Personal information
- Born: 14 April 1903 Malmberget, Sweden
- Died: 27 December 2002 (aged 99) Gothenburg, Sweden

Sport
- Sport: Athletics
- Events: 100 m, discus throw, shot put, javelin throw, long jump
- Club: Kvinnliga IK Sport

Achievements and titles
- Personal bests: 100 m – 12.8 (1928) DT – 38.98 m (1949) SP – 12.09 m (1946) JT – 38.68 m (1934) LJ – 5.10 m (1933)

Medal record
Representing Sweden
Olympic Games
| Bronze medal – third place | 1928 Amsterdam | Discus throw |
Women's World Games
| Bronze medal – third place | 1930 Prague | Triathlon |

= Ruth Svedberg =

Swedish track and field athlete

Ruth Augusta Svedberg (14 April 1903 – 27 December 2002) was a Swedish track and field athlete. She competed at the 1928 Summer Olympics in the 100 m, 4 × 100 m relay and discus throw events and won a bronze medal in the discus, failing to reach the finals in sprint events. Two years later she won the bronze medal in the triathlon at the third Women's World Games.

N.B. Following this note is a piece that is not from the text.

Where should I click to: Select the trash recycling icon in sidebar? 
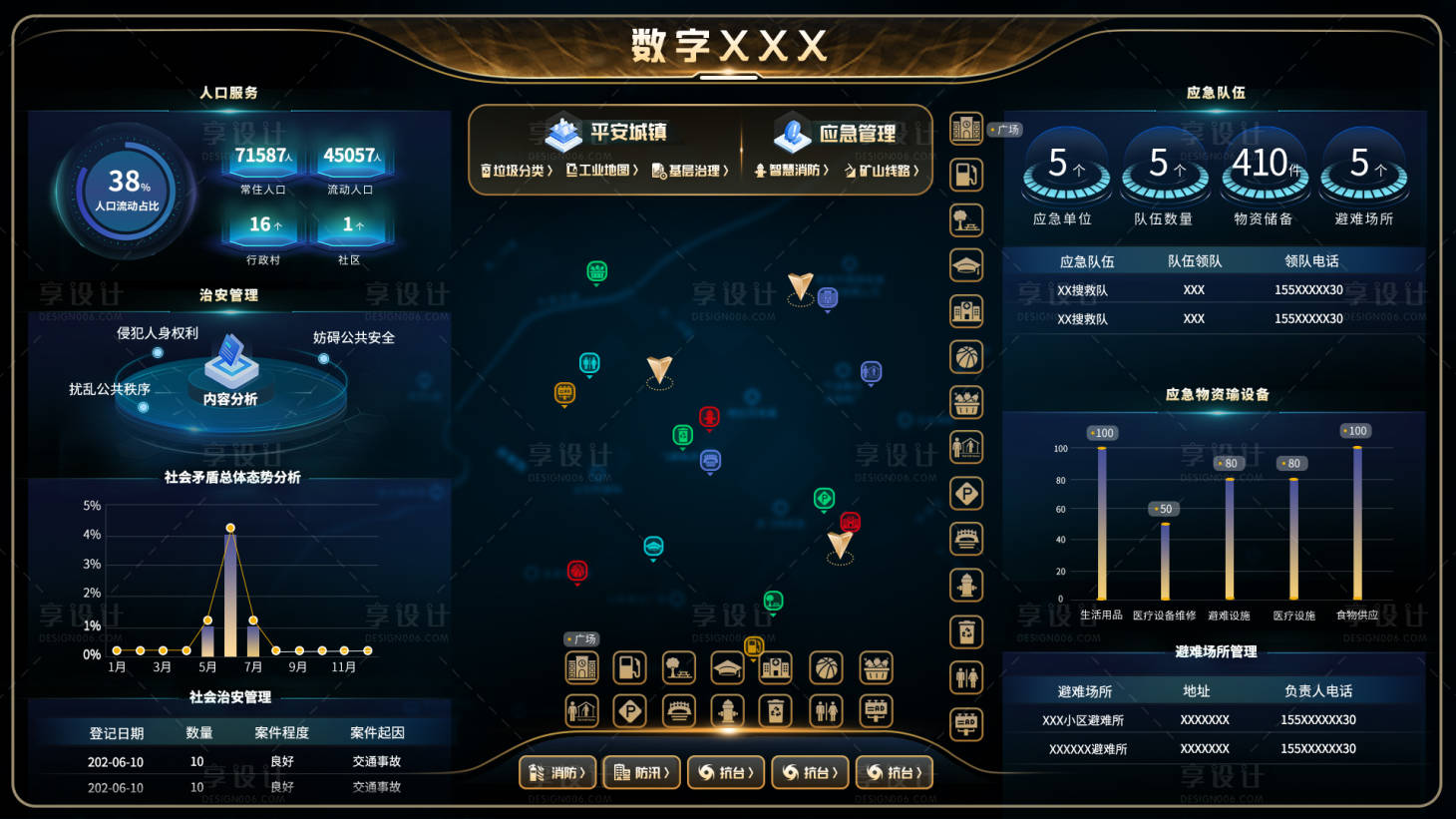tap(966, 628)
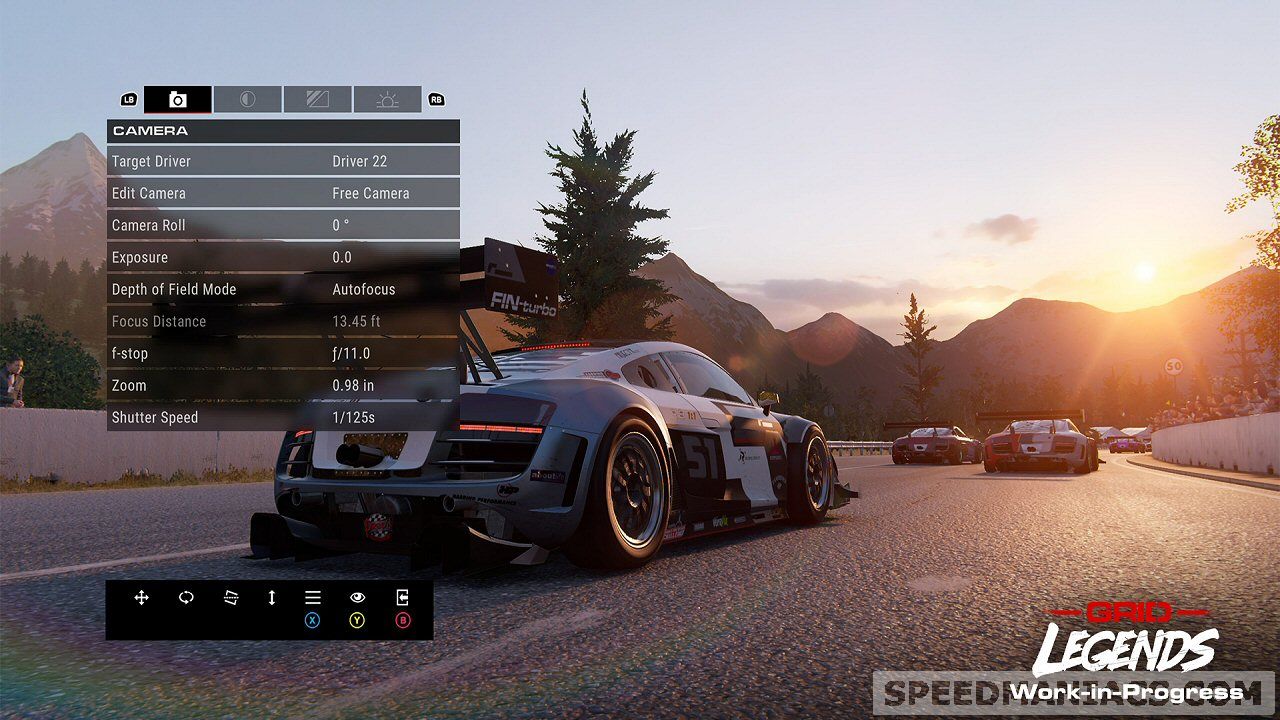
Task: Exit photo mode with the door-arrow icon
Action: [402, 598]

Svedberg held national records in the discus throw, shot put and triathlon and won the national championships in the long jump (1933), shot put (1933 and 1937), discus (1927, 1929–30, 1932–33 and 1949), javelin throw (1929, 1931 and 1933), triathlon (1929–31, 1933, 1937 and 1938), and in the 4×80 m (1939–41) and 4 × 100 m sprint relays (1943–45 and 1947). At her last national championships, aged 46, she won the discus throw event with her best-ever throw of 38.98 m. Three years earlier she set her personal best in the shot put while placing second at the national championships. Svedberg was a physiotherapist by profession.